Written by Josef Rosin

Translated by Shaul Yannai

(Yiddish, Heyedkrug; German, Heydekrug)

The city of a district in western Lithuania, in the Klaipeda (Memel) province.

Silute is located near the Klaipeda-Tilsit railway line, 47 km to the southeast of Klaipeda, the capital of the province. In 1511, there was already an inn in Silute and merchants, fishermen, artisans and others started to settle around it. At the beginning of the 18th century, Silute and the entire Klaipeda region were under Prussian rule.
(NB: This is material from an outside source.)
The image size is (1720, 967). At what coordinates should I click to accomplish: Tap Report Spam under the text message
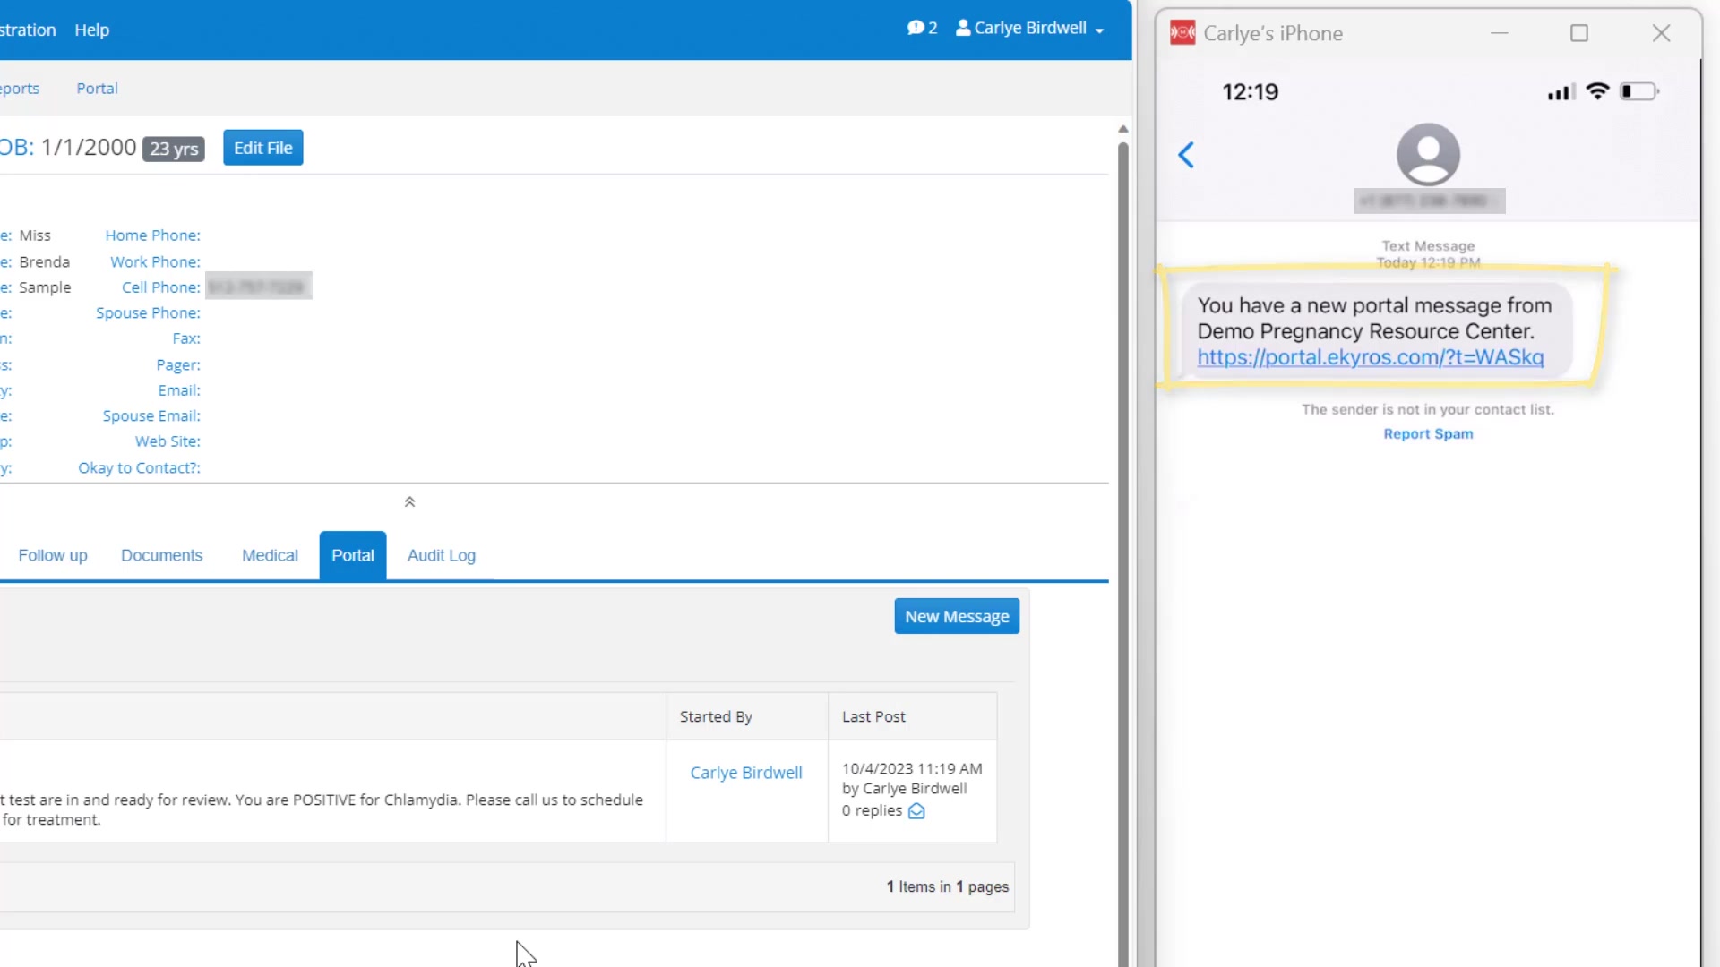pos(1428,434)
In 1892, the city had 2,042 residents, and in 1905 it had 1,775 residents.

In 1918, when WWI ended, the region was disconnected from Germany and was controlled by the French garrison who was stationed there as representatives of the “diplomatic agreement” (The Entente). In January 1923, Lithuanians took control of the region and ruled it until March 1939, when the Nazis annexed it to the Third Reich. During the period of Lithuanian rule, Silute was the district's city and had 4,389 residents. After the war, from February 1945, the region was part of Soviet Lithuania.

Apparently, Jews settled in Silute at the end of the 18th century. It is known that in 1814 the town had Jews who engaged in trading lumber and who were Prussian citizens (the Devorin, B. Vazbutski, Yakobson families and others). The community grew as time progressed and in 1855 it had a few dozen Jews. In 1914, a short while before WWI, the building of the synagogue in Silute was completed. During the period of Independent Lithuania (1923-1939), the town had at least 100-150 Jews.
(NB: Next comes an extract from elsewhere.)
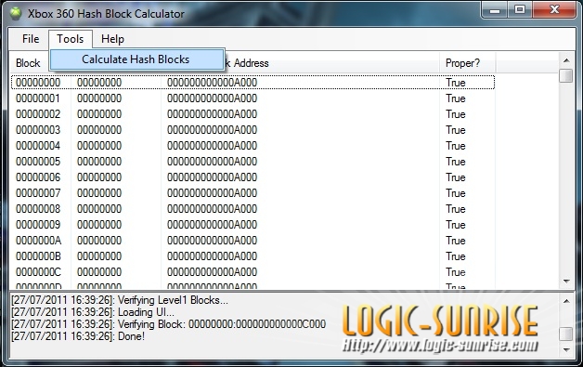Image resolution: width=583 pixels, height=367 pixels.
Task: Select Calculate Hash Blocks menu entry
Action: click(x=136, y=59)
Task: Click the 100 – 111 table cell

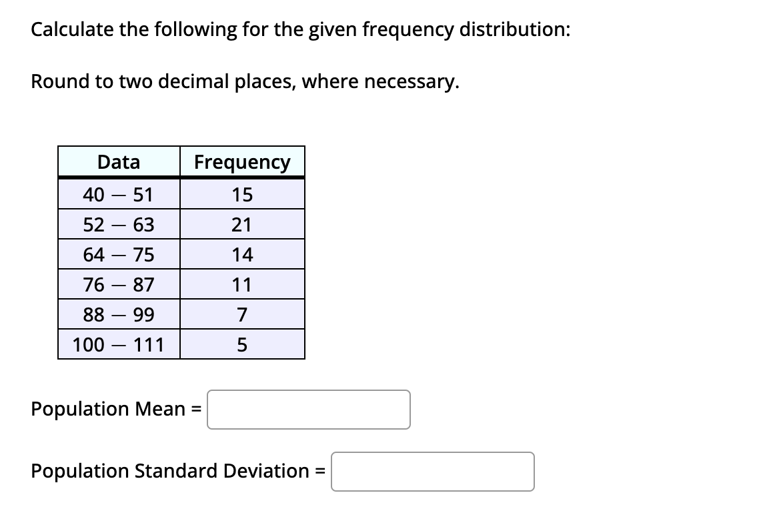Action: coord(119,344)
According to the 1931 Lithuanian government census, Jews owned in the town 20 stores: 4 for foodstuffs, 3 butcheries, 3 cloth shops, 2 cattle shops, 2 egg shops, 2 sewing shops, 2 weapons' and hunting equipment shops, a beverages shop, and a shop for furs. According to the 1938 census of the Jewish Artisans Association in Lithuania, the town had 8 Jewish heads of families who made their living as artisans: 3 tailors, 2 shoemakers, a butcher, and 2 others. Henrietta Wolf owned a large farm.

In 1939, of the 300 telephones in Silute, 30 were owned by Jews.

A large number of Silute Jews were Zionists. 70 people voted in the elections for the 19th Zionist Congress: 50 voted for the “Eretz-Yisrael HaOvedet” party, 1 for the Grosmanists, and 19 for the Mizrakhi.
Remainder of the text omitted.